The scripts have been designed within the context of the R Processing Provider, a plugin that integrates the R processing environment into QGIS. For all the information about how to use these scripts in QGIS, please refer to Chapter 1 of the book referred to above.
The dataset includes 15 different scripts, which can implement the calculation of different metrics in QGIS:
Change statistics such as absolute change, relative change and annual rate of change (Change_Statistics.rsx)

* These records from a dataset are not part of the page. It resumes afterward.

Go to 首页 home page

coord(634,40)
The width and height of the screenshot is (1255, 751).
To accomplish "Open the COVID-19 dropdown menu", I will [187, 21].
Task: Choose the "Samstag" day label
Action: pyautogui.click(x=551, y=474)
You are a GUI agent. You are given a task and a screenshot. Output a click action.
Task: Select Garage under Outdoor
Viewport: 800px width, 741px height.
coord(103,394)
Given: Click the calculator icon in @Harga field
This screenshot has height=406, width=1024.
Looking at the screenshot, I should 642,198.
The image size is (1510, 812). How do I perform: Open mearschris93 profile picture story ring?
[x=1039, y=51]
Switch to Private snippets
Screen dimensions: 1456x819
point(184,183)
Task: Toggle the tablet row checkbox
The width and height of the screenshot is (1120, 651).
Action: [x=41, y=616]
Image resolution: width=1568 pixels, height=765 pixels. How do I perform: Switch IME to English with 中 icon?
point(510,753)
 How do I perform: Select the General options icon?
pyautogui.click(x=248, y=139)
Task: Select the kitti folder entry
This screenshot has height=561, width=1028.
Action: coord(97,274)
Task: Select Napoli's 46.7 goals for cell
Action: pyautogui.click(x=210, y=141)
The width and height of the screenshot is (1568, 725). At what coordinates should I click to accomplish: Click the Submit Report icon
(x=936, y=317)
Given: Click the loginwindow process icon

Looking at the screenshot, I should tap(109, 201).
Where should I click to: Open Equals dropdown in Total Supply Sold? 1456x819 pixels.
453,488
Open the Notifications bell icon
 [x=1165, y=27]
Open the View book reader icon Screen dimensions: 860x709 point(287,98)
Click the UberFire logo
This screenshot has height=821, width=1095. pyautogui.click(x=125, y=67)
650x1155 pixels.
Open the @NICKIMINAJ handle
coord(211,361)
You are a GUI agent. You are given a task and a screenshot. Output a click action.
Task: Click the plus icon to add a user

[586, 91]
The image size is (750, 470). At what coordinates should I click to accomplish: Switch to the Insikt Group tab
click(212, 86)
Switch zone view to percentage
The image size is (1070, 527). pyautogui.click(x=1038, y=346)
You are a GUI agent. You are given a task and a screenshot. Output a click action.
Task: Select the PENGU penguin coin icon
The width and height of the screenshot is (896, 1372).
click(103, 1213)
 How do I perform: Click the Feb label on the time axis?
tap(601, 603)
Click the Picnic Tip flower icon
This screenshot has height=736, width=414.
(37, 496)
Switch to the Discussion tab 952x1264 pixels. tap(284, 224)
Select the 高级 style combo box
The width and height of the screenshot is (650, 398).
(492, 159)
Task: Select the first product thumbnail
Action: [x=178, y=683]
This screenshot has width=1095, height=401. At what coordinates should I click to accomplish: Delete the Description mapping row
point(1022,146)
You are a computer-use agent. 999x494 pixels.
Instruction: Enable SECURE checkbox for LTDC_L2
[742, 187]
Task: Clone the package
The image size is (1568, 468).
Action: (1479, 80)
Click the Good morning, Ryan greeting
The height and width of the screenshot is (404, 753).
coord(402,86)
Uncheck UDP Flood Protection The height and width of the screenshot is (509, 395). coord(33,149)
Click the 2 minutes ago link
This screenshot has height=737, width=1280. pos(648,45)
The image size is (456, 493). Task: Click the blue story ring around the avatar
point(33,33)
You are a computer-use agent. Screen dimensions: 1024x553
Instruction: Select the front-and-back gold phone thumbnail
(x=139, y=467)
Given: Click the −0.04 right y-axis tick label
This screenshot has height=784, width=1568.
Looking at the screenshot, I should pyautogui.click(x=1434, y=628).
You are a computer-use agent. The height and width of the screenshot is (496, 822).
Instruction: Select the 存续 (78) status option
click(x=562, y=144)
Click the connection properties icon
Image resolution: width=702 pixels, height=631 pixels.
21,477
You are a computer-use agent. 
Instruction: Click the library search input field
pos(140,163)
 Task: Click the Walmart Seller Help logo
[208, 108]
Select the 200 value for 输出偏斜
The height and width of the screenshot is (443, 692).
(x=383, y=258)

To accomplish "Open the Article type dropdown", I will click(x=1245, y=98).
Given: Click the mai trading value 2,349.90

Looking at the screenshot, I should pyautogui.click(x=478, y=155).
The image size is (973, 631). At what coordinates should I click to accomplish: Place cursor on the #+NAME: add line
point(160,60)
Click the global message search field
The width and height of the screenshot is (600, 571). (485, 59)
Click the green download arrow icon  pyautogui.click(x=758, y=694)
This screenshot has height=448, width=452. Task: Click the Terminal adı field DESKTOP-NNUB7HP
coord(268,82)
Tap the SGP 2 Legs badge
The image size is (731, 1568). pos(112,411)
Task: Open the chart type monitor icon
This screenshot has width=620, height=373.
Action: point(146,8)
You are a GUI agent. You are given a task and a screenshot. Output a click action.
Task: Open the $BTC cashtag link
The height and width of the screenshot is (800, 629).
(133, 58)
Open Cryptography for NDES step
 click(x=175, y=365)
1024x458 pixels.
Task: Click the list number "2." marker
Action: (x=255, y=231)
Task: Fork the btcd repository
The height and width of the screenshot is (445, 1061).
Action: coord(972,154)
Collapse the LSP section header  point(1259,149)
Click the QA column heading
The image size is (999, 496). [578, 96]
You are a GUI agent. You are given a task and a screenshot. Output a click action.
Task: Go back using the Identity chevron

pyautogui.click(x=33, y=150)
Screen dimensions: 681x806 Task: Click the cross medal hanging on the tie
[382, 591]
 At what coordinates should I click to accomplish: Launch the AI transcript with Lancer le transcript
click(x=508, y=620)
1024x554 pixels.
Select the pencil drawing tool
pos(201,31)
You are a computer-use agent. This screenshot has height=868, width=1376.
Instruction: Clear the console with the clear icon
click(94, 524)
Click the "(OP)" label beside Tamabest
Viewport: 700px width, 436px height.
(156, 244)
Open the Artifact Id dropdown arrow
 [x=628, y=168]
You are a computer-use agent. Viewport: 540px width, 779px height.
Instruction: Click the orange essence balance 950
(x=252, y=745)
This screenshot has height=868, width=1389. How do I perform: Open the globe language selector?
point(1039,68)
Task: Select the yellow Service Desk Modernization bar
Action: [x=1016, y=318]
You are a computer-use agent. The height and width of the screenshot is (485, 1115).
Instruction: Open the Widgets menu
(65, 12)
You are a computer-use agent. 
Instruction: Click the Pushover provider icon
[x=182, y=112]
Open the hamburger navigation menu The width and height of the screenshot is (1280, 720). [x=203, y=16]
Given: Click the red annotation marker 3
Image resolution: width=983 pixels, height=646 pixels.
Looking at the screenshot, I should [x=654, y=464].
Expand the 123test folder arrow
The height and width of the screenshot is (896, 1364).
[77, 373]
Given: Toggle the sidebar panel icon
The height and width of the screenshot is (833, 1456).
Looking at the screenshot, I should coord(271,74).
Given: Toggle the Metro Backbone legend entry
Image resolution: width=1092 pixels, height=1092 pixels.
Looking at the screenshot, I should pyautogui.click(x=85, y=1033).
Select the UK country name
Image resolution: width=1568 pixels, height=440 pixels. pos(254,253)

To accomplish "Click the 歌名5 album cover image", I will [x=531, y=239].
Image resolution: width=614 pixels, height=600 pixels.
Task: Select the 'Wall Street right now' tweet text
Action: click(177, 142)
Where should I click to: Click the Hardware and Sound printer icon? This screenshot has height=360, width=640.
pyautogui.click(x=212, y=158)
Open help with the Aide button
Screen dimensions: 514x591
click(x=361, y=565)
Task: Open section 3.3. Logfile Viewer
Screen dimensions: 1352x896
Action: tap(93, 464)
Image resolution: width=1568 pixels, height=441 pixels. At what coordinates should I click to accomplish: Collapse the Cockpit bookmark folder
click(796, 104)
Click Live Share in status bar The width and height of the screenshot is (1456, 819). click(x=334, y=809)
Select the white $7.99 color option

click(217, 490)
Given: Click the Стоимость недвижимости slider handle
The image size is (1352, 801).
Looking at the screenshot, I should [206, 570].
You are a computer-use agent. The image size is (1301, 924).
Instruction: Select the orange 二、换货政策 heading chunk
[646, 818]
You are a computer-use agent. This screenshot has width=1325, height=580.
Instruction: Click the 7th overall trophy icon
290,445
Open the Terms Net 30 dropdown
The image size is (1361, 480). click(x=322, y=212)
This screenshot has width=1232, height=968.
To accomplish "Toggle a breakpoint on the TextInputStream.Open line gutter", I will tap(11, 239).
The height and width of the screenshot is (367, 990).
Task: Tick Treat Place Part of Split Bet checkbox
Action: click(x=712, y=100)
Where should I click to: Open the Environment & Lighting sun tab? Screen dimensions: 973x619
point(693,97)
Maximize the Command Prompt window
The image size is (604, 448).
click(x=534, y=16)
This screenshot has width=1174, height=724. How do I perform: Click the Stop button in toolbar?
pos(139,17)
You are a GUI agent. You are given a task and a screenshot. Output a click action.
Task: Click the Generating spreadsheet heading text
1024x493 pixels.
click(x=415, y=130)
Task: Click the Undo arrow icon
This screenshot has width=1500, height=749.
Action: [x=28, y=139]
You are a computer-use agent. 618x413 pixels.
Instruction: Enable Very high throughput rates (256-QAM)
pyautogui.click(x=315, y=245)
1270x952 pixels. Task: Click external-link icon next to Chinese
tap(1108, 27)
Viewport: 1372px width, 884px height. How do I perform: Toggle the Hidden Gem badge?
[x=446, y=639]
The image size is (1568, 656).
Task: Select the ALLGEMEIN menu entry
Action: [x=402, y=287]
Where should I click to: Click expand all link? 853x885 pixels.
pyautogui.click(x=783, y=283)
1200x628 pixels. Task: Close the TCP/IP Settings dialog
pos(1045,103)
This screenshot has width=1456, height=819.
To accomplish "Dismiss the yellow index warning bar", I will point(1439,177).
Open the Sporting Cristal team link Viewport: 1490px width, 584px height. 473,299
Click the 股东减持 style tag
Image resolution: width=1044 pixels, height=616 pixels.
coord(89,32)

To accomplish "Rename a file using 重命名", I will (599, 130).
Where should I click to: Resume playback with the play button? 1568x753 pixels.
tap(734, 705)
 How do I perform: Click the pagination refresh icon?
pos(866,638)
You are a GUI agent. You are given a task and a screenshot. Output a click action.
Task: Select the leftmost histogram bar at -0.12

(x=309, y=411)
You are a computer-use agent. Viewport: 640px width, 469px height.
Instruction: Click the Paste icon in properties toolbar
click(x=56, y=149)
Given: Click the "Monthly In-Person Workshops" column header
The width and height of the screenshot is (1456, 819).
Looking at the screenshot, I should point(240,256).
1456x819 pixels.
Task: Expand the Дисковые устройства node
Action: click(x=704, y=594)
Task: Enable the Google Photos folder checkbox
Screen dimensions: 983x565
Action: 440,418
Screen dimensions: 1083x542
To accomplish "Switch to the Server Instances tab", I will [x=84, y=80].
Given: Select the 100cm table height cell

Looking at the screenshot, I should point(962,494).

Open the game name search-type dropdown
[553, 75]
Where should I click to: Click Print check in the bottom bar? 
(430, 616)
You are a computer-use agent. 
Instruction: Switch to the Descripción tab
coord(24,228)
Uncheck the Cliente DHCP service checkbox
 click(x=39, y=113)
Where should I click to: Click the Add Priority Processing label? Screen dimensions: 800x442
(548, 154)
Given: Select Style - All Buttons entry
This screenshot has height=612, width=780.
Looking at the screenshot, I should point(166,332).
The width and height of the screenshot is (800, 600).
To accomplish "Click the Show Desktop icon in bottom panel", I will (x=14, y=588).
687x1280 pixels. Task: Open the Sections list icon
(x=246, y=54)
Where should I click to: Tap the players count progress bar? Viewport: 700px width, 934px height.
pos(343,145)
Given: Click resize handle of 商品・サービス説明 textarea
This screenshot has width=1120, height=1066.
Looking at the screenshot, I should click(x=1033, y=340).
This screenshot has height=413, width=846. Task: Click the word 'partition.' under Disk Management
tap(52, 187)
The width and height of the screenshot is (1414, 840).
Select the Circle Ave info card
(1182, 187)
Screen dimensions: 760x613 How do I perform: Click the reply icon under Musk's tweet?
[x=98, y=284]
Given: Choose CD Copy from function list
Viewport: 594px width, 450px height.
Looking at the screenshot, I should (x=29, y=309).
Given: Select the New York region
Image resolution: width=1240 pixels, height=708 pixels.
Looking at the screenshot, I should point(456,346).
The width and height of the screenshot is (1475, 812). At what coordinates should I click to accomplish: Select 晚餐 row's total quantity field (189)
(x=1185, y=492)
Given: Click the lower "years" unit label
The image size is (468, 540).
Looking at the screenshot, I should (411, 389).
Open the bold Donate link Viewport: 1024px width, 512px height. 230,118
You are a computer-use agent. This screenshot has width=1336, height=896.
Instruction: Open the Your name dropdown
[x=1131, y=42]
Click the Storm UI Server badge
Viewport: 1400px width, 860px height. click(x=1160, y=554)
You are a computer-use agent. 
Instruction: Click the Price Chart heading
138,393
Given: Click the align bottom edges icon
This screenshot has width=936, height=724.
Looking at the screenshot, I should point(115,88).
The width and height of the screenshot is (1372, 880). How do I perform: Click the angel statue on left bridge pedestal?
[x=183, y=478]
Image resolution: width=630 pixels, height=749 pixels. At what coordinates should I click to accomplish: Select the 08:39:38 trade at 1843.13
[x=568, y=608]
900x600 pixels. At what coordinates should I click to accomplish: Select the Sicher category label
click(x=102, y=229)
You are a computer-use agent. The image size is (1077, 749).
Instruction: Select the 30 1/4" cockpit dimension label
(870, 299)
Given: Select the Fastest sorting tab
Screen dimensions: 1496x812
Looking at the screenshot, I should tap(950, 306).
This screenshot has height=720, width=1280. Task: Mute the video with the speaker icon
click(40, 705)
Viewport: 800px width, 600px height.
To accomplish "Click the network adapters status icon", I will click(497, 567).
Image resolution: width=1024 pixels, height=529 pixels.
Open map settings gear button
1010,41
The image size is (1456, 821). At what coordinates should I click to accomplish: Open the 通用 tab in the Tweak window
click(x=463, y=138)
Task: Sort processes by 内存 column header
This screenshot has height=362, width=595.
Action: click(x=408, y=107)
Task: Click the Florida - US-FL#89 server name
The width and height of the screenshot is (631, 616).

Areal and spatial agreement metrics, either overall (Overall Areal Inconsistency.rsx, Overall Spatial Agreement.rsx, Overall Spatial Inconsistency.rsx) or per category (Individual Areal Inconsistency.rsx, Individual Spatial Agreement.rsx)
The four components of change (gross gains, gross losses, net change and swap) proposed by Pontius Jr. (2004) (LUCCBudget.rsx)
The intensity analysis proposed by Aldwaik and Pontius (2012) (Intensity_analysis.rsx)
The Flow matrix proposed by Runfola and Pontius (2013) (Stable_change_flow_matrix.rsx, Flow_matrix_graf.rsx)
Pearson and Spearman correlations (Correlation.rsx)
The Receiver Operating Characteristic (ROC) (ROCAnalysis.rsx)
The Goodness of Fit (GOF) calculated using the MapCurves method proposed by Hargrove et al. (2006) (MapCurves_raster.rsx, MapCurves_vector.rsx)
The spatial distribution of overall, user and producer’s accuracies, obtained through Geographical Weighted Regression methods (Local accuracy assessment statistics.rsx).
Descriptions of all these methods can be found in different chapters of the aforementioned book.
The dataset also includes a readme file listing all the scripts provided, detailing their authors and the references on which their methods are based.